While not exactly repellent, none of the numerous characters is what can be called attractive. Sympathy has to hover around the twenty-two-year-old protagonist Sébastien (Géla’s brother Georges), ambiguously innocent and sacrificing, yet also morally indecisive, taciturn and, up to and arguably right through the end, none too bright. There are purposely unresolved Raymond Chadler-esque issues and gaps, a deliberate look-alike refusal to differentiate the players -- including flics from crooks -- and a deadpan dénouement that is reckoned on, enriches a struggling immigrant family and casually betrays only one of the numerous underworldlings, shabbily dapper Schloendorf (Vania Vilers).
In this milieu where life and death are literally a morphine-supported crapshoot, speech is close and clipped, personalities subservient to situation, personal names of such unimportance that most do not actually have noticeable ones while others are identifiable by function or by numbers on sweaty tee shirts or by physical tags, e.g., a broken nose, Schloendorf’s cane-aided limp, Number 3’s gross diarrhetic bulk and 1’s bespectacled tininess.
The spectator and Sébastien stumble into this menagerie with “no idea what it’s about.” In helping out his family through makeshift labor as roofer at a down-at-heels house on the French coast, the simple young man is drawn into the affairs and overdose death of Jean-François Godon (Philippe Passon).

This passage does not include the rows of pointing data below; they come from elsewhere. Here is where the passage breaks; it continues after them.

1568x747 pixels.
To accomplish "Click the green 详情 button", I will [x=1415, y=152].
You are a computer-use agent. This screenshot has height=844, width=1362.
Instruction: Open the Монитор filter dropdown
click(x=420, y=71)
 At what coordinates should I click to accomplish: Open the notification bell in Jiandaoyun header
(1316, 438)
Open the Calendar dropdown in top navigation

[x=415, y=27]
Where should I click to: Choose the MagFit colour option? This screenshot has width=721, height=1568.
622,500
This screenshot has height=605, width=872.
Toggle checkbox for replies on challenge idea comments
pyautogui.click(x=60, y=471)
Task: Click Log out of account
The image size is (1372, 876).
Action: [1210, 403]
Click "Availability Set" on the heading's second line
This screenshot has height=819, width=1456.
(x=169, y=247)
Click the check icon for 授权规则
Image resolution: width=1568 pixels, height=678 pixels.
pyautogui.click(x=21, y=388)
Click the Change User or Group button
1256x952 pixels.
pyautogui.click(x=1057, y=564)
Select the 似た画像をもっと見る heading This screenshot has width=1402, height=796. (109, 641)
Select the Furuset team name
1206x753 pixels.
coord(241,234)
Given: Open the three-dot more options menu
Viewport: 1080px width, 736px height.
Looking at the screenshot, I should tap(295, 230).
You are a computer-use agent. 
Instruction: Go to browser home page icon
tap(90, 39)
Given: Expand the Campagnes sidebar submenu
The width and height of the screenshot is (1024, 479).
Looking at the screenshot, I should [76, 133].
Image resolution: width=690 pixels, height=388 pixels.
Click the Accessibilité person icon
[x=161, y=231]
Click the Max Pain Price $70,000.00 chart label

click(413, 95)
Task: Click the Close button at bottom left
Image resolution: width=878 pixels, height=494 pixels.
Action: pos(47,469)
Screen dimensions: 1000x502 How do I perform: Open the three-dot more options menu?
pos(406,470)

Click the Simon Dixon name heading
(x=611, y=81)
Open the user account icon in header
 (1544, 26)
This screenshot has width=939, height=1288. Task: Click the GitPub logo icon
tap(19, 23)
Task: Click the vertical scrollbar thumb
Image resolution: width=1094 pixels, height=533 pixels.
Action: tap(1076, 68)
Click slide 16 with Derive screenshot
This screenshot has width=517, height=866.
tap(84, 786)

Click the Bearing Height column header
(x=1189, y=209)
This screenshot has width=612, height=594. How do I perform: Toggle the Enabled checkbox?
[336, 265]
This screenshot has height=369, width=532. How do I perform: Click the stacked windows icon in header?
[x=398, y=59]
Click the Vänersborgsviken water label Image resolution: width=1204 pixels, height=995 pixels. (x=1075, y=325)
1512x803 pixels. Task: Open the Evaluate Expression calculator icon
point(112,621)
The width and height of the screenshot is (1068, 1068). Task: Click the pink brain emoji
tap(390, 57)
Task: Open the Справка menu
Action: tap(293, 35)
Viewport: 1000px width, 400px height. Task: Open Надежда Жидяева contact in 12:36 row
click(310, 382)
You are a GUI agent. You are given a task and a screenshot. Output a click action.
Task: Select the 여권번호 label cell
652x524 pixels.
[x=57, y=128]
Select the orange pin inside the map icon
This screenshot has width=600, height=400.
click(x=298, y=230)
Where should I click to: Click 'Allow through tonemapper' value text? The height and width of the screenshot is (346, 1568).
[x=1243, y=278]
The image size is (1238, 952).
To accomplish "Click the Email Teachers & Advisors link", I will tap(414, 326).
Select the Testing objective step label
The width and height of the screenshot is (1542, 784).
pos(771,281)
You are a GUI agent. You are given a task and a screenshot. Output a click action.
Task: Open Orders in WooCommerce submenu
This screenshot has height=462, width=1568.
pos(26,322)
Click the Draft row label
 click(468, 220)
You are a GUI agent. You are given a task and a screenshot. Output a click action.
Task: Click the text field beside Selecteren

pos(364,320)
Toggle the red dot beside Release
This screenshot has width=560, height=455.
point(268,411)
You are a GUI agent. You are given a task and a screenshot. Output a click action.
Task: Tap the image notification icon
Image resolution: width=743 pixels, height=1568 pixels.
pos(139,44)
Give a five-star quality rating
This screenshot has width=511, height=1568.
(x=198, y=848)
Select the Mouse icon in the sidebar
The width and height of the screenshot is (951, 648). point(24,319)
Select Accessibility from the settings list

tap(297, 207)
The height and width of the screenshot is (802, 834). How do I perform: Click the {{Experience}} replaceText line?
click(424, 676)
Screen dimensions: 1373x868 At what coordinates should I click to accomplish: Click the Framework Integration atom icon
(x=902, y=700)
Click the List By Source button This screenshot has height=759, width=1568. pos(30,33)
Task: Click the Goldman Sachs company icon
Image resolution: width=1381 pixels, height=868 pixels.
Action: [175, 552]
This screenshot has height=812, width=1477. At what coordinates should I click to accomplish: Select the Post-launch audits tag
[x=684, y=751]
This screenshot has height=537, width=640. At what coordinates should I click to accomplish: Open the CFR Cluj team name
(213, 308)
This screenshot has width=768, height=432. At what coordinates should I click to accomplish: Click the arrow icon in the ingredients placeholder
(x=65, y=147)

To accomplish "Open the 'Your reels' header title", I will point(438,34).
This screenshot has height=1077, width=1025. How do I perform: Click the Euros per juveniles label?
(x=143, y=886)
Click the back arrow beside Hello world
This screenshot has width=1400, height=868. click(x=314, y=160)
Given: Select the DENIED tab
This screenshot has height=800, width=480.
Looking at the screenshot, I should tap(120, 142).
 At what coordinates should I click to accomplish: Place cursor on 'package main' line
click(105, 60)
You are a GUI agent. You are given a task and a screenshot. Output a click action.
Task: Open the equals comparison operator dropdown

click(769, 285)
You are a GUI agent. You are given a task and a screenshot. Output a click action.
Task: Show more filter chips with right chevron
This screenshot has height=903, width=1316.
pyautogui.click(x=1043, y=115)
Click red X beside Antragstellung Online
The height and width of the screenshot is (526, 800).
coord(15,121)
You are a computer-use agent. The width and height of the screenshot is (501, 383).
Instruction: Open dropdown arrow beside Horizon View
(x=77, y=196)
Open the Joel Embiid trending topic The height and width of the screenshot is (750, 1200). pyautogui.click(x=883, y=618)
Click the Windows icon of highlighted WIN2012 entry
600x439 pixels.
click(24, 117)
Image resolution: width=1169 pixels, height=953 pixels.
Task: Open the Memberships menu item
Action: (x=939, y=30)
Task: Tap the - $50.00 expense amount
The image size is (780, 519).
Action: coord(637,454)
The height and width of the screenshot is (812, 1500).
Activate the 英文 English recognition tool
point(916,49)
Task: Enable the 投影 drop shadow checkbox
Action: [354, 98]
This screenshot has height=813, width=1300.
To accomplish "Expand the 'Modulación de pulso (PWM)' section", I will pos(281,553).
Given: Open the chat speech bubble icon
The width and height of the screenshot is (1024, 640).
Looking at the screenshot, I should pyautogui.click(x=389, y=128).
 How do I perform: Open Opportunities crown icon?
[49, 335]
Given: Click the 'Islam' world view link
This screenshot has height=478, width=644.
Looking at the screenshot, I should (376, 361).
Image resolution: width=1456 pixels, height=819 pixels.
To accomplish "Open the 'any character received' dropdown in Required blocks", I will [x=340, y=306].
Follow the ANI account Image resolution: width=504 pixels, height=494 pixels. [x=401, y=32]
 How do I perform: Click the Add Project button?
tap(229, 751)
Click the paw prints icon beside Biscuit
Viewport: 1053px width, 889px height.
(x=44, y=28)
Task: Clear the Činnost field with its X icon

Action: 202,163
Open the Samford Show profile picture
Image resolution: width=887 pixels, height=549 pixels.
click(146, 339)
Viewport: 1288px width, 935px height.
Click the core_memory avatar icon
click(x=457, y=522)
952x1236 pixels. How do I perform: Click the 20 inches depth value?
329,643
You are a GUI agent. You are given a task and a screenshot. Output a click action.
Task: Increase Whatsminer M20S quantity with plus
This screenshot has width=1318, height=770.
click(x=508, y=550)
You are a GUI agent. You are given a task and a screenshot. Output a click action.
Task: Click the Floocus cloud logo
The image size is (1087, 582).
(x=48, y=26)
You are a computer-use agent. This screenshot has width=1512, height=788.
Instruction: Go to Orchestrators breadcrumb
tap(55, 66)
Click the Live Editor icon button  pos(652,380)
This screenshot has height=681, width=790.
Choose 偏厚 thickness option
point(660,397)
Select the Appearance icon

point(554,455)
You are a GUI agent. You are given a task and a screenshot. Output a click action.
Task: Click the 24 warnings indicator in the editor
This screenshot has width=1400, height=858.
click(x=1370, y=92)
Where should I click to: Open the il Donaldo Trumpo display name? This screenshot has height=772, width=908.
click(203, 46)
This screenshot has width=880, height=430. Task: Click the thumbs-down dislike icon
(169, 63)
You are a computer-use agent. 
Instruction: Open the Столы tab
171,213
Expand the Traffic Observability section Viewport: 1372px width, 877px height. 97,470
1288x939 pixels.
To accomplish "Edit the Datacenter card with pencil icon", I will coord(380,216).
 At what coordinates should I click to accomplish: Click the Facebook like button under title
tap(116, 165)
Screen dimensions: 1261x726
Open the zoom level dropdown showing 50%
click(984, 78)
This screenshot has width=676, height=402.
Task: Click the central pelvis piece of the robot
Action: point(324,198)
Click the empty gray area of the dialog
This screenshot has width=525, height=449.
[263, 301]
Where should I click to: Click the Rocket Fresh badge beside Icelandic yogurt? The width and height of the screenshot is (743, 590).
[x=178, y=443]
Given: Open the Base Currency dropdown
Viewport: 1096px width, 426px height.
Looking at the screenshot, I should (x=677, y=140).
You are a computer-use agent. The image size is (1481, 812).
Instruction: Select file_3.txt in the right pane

Surveilling the latter, the police ineptly try to shadow the roofer when he eavesdrops and then takes up the promise of money in an anticipated letter ill-winded his way. Its succinct spy-movie instructions lead to an abandoned château in the woods.
The place is crowded tonight. Gamblers have assembled for the present edition of a peripatetic event, though appreciably smaller than a previous one in Istanbul. The game, Sébastien and we learn, is a circular Russian roulette, where betting is on players whose revolvers point, not at their own heads but at those immediately in front. Round One specifies one round in each cylinder; Round Two, two bullets, and so on, until a lottery determines which two of the survivors are to face off in a Duel. In the highly organized event, wagers under one-hundred thousand dollars are “not worth it,” the edgy shooters are psychopathic, psychotic or drugged, and, forced into replacing Godon as Number 13 in the eight-hundred-fifty- thousand-dollar prize competition, the hero is handled, backed and bullied by tough guy Alain (Fred Ulysse) and his henchmen.
Along with the cash, suspense piles up. The buildup well handled, no splattered gore and losers’ bodies unobtrusively removed, the audience expectantly hushes in the film and the movie theater, eyeing the naked lightbulb signal while the master of ceremonies (Pascal Bongard) barks instructions and chambers are spun with unnatural loudness. Life here is transformed in this supreme risk and thrill, the ultimate extreme sport, where reward is money and nothing more.
Having lost the scent, upholders of law but not appealing, the police nevertheless have at least their advantage of ubiquity. Sooner or later to re-enter the picture, they arrive too late for some, too early for others. 13 (honored at Venice in 2005 and at Sundance in 2006) has no facile moralizing -- or preachiness of any sort, for that matter -- and that objectivity, with the reinforcement of controlled coldness of daring technique, makes for absorbing film. Overused frisson, after all, derives from frigēre, “to be cold.”